Let us take our verse together as a whole and we have something better than moralising over the flight of time and the transitoriness of the world; something better than vulgarising "vanity of vanities" by vapid iteration.

It is hard to conceive a life in which death and evanescence have nothing that enforces their recognition. Now the removal of one dear to us, now a glance at the obituary with the name of some one of almost the same age as ourselves, brings a sudden shadow over the sunniest field. Yet surely it is not wholesome to encourage the perpetual presence of the cloud. We might impose upon ourselves the penance of being shut up all a winter's night with a corpse, go half crazy with terror of that unearthly presence, and yet be no more spiritual after all.[212] We must learn to look at death in a different way, with new eyes. We all know how different dead faces are. Some speak to us merely of material ugliness, of the sweep of "decay's effacing fingers." In others a new idea seems to light up the face; there is the touch of a superhuman irradiation, of a beauty from a hidden life. We feel that we look on one who has seen Christ, and say—"we shall be like Him, for we shall see Him as He is." These two kinds of faces answer to the two different views of life.

Not the transitory, but the permanent; not the fleeting, but the abiding; not death but life, is the conclusion of the whole matter.

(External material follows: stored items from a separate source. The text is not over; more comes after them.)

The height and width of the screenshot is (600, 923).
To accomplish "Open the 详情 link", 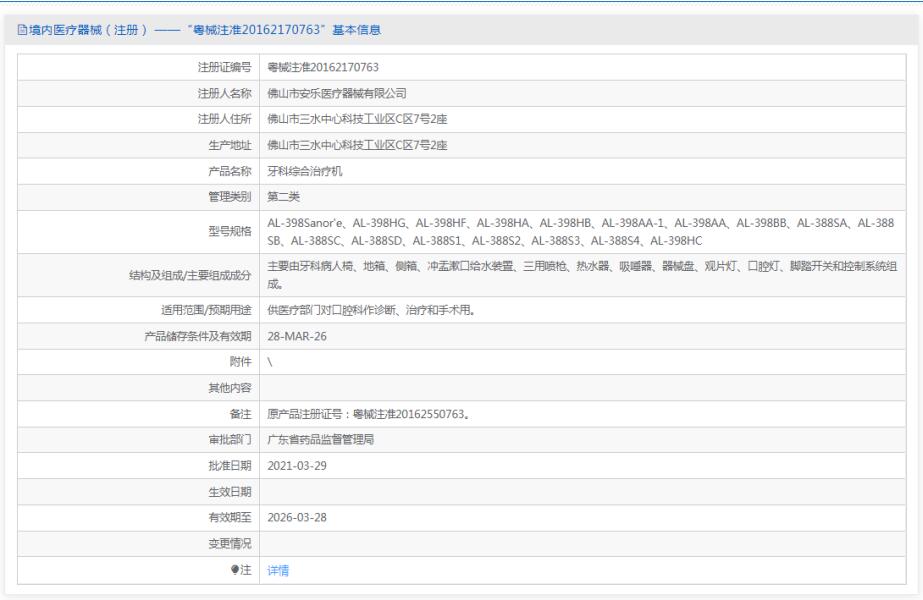I will (278, 570).
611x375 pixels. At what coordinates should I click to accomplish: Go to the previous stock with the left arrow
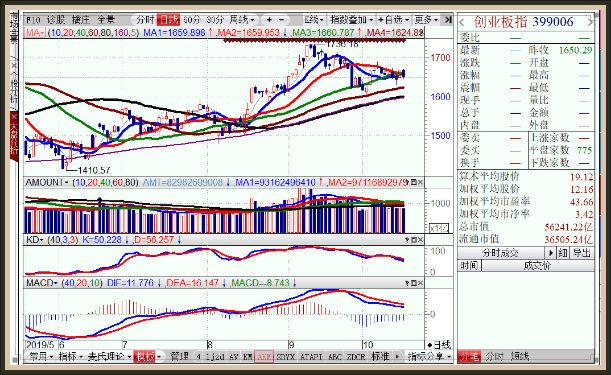click(462, 23)
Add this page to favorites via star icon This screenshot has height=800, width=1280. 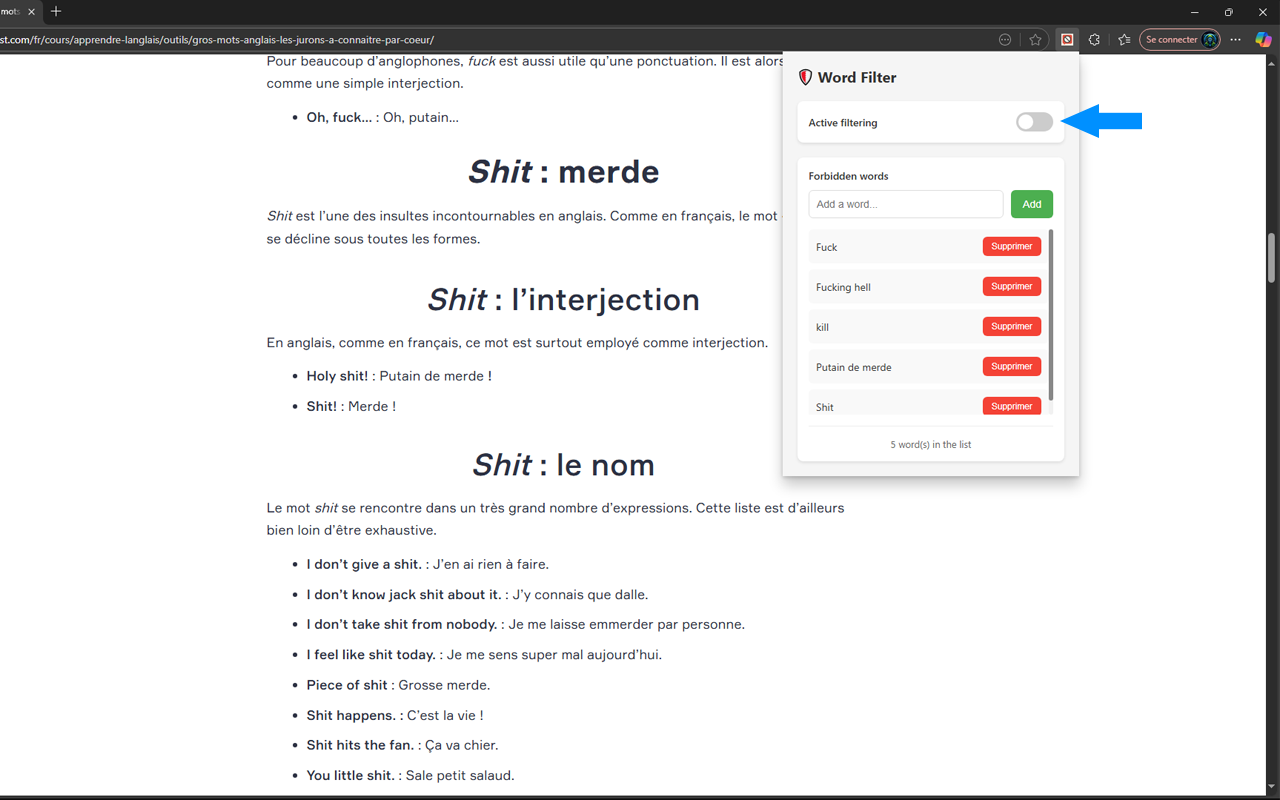1035,39
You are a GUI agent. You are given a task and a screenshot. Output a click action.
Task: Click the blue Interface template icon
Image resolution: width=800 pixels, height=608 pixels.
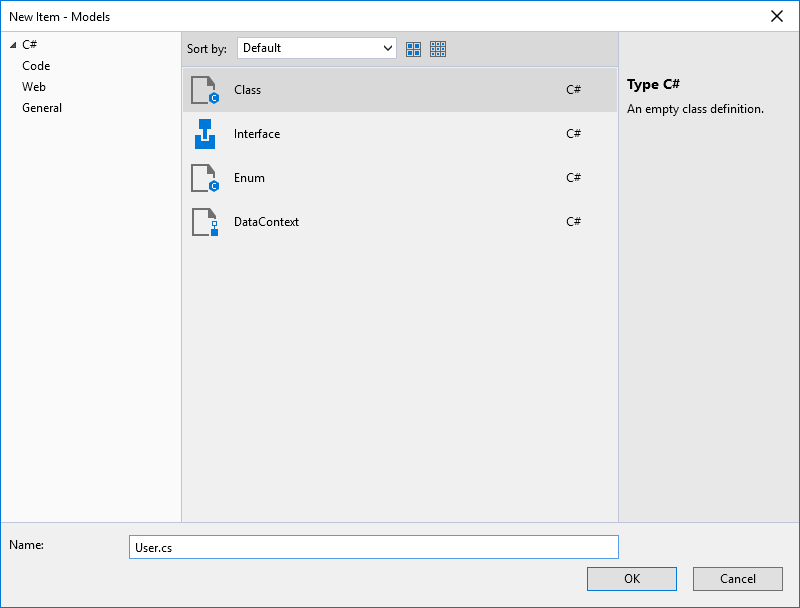(204, 134)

The Christian life is not an initial spasm followed by a chronic dyspepsia. What does St. John give us as the picture of it exemplified in a believer? Daily, perpetual, constant doing the will of God. This is the end far beyond—somewhat inconsistent with—obstinately morbid meditation and surrounding ourselves with multiplied images of mortality. Lying in a coffin half the night might not lead to that end; nay, it might be a hindrance thereto. Beyond the grave, outside the coffin, is the object at which we are to look. "The current of things temporal," cries Augustine, "sweeps along. But like a tree over that stream has risen our Lord Jesus Christ. He willed to plant Himself as it were over the river. Are you whirled along by the current? Lay hold of the wood. Does the love of the world roll you onward in its course? Lay hold upon Christ. For you He became temporal that you might become eternal. For He was so made temporal as to remain eternal. Join thy heart to the eternity of God, and thou shalt be eternal with Him."

Those who have heard the Miserere in the Sistine Chapel describe the desolation which settles upon the soul which surrenders itself to the impression of the ritual. As the psalm proceeds, at the end of each rhythmical pulsation of thought, each beat of the alternate wings of the parallelism, a light upon the altar is extinguished. As the wail grows sadder the darkness grows deeper. When all the lights are out and the last echo of the strain dies away, there would be something suitable for the penitent's mood in the words—"the world passeth away, and the lust thereof." Upon the altar of the Christian heart there are tapers at first unlighted, and before it a priest in black vestments. But one by one the vestments are exchanged for others which are white; one after another the lamps are lighted slowly and without noise, until gradually, we know not how, the whole place is full of light. And ever sweeter and clearer, calm and happy, with a triumph which is at first repressed and reverential, but which increases as the light becomes diffused, the words are heard strong and quiet—a plain-song now that will swell into an anthem presently—"he that doeth the will of God abideth for ever."

NOTES.

Ch. ii. 12-17.

Ver. 12, 13, 14. These verses cannot properly be divided so as to embrace three departments of spiritual, answering to three departments of natural, life. All believers are addressed authoritatively as "children" in the faith, tenderly as "little children;" then subdivided into two classes only, "fathers," and "young men." Confirmation is justly found implied here.

Ver. 16. Hardy's comment is quaint, and interesting. "These three are 'all that is in the world;' they are the world's cursed trinity; according to that of the poet,

Ambitiosus honos, et opes, et fœda voluptas;
Hæc tria pro trino numine mundus habet,

which wicked men adore and worship as deities; in which regard Lapide opposeth them to the three persons in the blessed Trinity: the lust of the eyes to the Father, who is liberal in communicating His essence to the Son and the Spirit; the lust of the flesh to the Son, whose generation is spiritual and eternal; the pride of life to the Holy Ghost, who is the Spirit of humility. That golden calf, which, being made, was set up and worshipped by the Israelites in the wilderness, is not unfitly made use of to represent these: the calf, which is a wanton creature, an emblem of the lust of flesh; the gold of the calf, referring to the lust of the eyes; and the exalting it, to the pride of life. Oh, how do the most of men fall down before this golden calf which the world erecteth."